Apple, U2, and a Painful End to a New Product Presentation

Apple yesterday announced a new iPhone, and a wearable, the Apple Watch. The presentation was fraught with difficulty, at least for those not attending live. The live video stream was a massive failure – apparently because of some errors in Javascript on the Apple web page hosting the stream.

And the end of the event was a bit embarrassing. U2 gave a strained performance of a new song, and, following that, the banter between Bono and Tim Cook was uncomfortable at best. This ended with a poorly-scripted exchanged between the two about giving away the band’s new album for free. Which, in effect, Apple has done: giving it to every one of the iTunes Store’s 500 million customers. And it’s not just free if you want to download it; Apple added it to customers’ music libraries, or purchased music lists, so even if you don’t want it, you have it now.

There was a severe disconnect between the smooth, subtle presentation of the Apple Watch and the clunky performance of a new U2 song that sounds like so many others. And compared to the scripted-to-the-second presentation that Apple gave of its new products, the improvised banter at the end came as a surprise.

Cult of Mac was very harsh, saying that this performance was a swan song for iTunes, pointing out that no one buys music any more, yadda yadda. I disagree with that, but I do feel that U2 is on the other side of the generation gap that Apple is targeting with its new products. They could have chosen a band with a bit more cred with the younger generations.

The Wall Street Journal gives some background on the deal behind this free album. Pointing out how the band’s sales figures have been dropping – they sold 4 million the 2000 All That You Can Leave Behind, 3.3 million copies of their How to Dismantle an Atomic Bomb, and only 1.1 million units of the 2009 release, No Line on the Horizon. It’s almost as if U2 would be embarrassed by the sales figures they’d realize with a new album, so making a deal around a free release has no downside for them.

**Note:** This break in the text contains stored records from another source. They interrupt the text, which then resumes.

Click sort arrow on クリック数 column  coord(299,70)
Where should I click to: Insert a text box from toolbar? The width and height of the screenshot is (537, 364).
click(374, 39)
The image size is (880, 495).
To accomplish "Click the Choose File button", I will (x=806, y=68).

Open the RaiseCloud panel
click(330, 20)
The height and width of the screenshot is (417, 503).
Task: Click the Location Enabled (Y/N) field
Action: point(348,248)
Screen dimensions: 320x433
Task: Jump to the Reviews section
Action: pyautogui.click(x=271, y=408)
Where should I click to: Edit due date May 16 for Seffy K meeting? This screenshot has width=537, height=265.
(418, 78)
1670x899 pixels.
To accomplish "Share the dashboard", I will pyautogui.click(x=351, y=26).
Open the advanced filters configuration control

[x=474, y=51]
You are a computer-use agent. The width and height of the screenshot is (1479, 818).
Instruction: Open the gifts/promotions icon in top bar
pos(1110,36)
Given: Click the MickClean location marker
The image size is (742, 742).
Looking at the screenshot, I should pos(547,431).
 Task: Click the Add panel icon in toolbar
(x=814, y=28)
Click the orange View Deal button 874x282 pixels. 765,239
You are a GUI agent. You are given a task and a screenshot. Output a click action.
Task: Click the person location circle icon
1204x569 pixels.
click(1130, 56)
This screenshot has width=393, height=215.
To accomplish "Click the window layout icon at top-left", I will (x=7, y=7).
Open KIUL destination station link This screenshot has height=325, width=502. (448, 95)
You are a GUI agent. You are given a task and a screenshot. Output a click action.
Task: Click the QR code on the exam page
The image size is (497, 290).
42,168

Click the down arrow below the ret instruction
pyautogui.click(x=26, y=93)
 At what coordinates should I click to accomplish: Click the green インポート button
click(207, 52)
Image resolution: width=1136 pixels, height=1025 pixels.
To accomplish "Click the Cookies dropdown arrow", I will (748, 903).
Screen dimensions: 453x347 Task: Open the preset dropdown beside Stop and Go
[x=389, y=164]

The Wall Street Journal says:

“As part of the deal forged by the band, manager Guy Oseary (hired by U2 last year to replace longtime manager Paul McGuinness) and Universal, Apple also made plans to use the first single from the album, “The Miracle (of Joey Ramone),” as a central element of a global, 30-day television advertising campaign for its new iPhones and Apple Watch. The campaign is believed to be worth around $100 million, according to a person familiar with the talks.”

That’s a lot of money. A lot more than they’d make from, say, fewer than a million copies of their new album. It’s telling that Bono told Cook that they had made a few albums since their last release in 2009, but “we just haven’t released them.” Maybe they were waiting for an opportunity like this, to make more money than they could possibly make by turning the entire album into an advertisement.